Re: [patch] file dedupe (and maybe clone) data corruption (was Re: [PATCH] generic: test for deduplication between different files)

Dave Chinner <david@xxxxxxxxxxxxx> · Tue, 21 Aug 2018 14:49:21 +1000

On Mon, Aug 20, 2018 at 08:17:18PM -0500, Eric Sandeen wrote:
> 
> 
> On 8/20/18 7:49 PM, Dave Chinner wrote:
> > 	Upon successful completion of this ioctl, the number of
> > 	bytes successfully deduplicated is returned in bytes_deduped
> > 	and a status code for the deduplication operation is
> > 	returned in status.  If even a single byte in the range does
> > 	not match, the deduplication request will be ignored  and
> > 	status set  to FILE_DEDUPE_RANGE_DIFFERS.
> > 
> > This implies we can dedupe less than the entire range as long as the
> > entire range matches. If the entire range does not match, we have
> > to return FILE_DEDUPE_RANGE_DIFFERS, but in this case it does match
> > so we can pick and choose how much we deduplicate. How much we
> > dedupe is then returned as a byte count. In this case, it will be a
> > few bytes short of the entire length requested because we aligned
> > the dedupe inwards....
> > 
> > Does that sound reasonable?
> 
> I had hoped that dedupe was advisory as Darrick wished for, but TBH my
> reading of that is no, if you ask for a range to be deduped and any of
> it differs, "even a single byte," you fail it all.

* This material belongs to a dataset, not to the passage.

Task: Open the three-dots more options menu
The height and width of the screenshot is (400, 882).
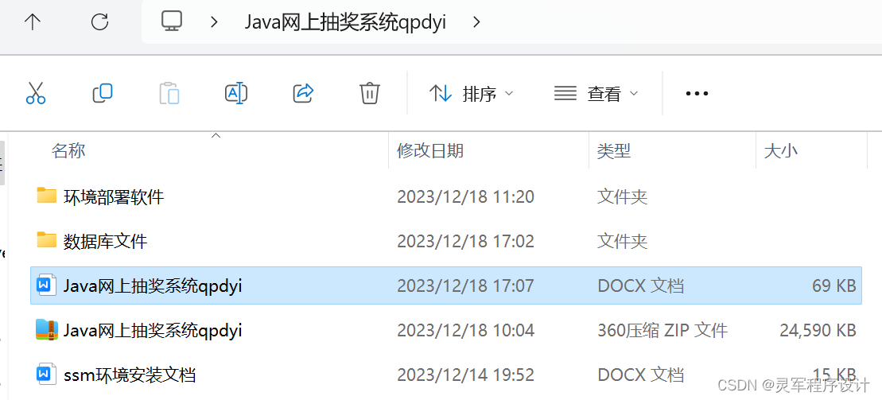Action: click(x=697, y=93)
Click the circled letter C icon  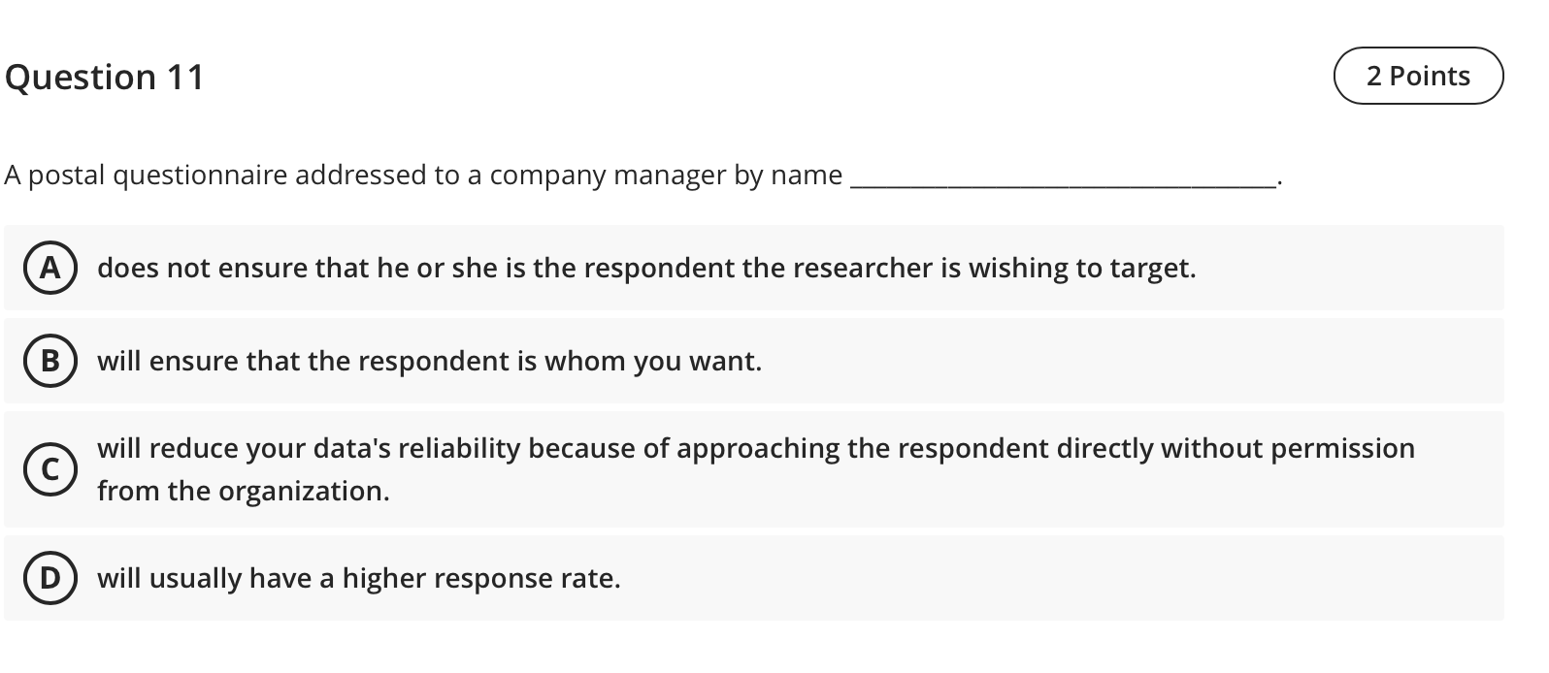[50, 468]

Yes, if the data differs, then it fails.  But that's not what I'm
questioning nor what I care about in this case. I'm asking whether
the filesystem gets to choose how much of the range of same data is
deduped when the file data is apparently the same.

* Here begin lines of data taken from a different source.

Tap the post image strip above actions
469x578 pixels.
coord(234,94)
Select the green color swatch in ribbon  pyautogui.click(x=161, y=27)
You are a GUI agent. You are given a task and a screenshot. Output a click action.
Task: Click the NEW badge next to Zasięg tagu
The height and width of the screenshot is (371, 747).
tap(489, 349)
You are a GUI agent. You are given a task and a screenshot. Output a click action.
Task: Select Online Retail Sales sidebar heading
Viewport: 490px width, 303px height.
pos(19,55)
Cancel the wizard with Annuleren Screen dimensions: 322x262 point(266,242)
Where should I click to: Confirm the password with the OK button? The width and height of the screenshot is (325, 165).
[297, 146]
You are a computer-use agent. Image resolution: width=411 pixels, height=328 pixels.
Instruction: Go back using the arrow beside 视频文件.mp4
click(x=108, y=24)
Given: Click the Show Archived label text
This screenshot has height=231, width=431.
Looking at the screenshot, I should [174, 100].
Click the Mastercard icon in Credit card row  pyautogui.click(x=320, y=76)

> Why else would that last part be present, if the interface is free to
> ignore later parts that don't match and truncate the range to the
> matching portion?

I think there is a clear differentiation in the man page text
between "all the bytes are the same" and "how much of that range the
filesystem deduped". i.e. the man page does not say that the
filesystem *must* dedupe the entire range if all the data is the
same - it says the filesystem will return /how many bytes it
successfully deduplicated/. IOWs, "do nothing and return zero" is a
valid ->dedupe_file_range implementation.

AFAIC, it's the fact that we do data comparison from the page cache
before calling into the filesystem to check on-disk formats that is
the problem here. Having identical data in the page cache is not the
same thing as "the blocks on disk containing the user data are
identical". i.e. Filesystems deduplicate disk blocks, but they often
perform transformations on the data as it passes between the page
cache and disk blocks or have constraints on the format of the data
on disk. For example:

	- encrypted files. unencrypted data in the page cache is the
	  same, therefore we can't return FILE_DEDUPE_RANGE_DIFFERS
	  because the user will be able to see that they are the
	  same. But they will different on disk after encryption
	  (e.g. because different nonce/seed or completely different
	  keys) and so the filesystem should not dedupe them.

	- the two files differ in on-disk format e.g. compressed
	  vs encrypted.

	- data might be inline with metadata

	- tail packing

	- dedupe request might be block aligned at file offsets, but
	  file offsets are not aligned to disk blocks due to, say,
	  multi-block data compression.

	- on disk extent tracking granularity might be larger than
	  filesystem block size (e.g. ext4's bigalloc mode) so can't
	  be deduped on filesystem block size alignment.

	- the source or destination inode is marked "NODATACOW" so
	  can't contain shared extents

I'm sure there's others, but I think this is enough to demonstrate
that "user visible file data is the same" does not mean the
filesystem can dedupe it. The wording in the man page appears to
understand these limitations and hence it allows us to silently
ignore the partial EOF block when it comes to dedupe....

Cheers,

Dave.
-- 
Dave Chinner
david@xxxxxxxxxxxxx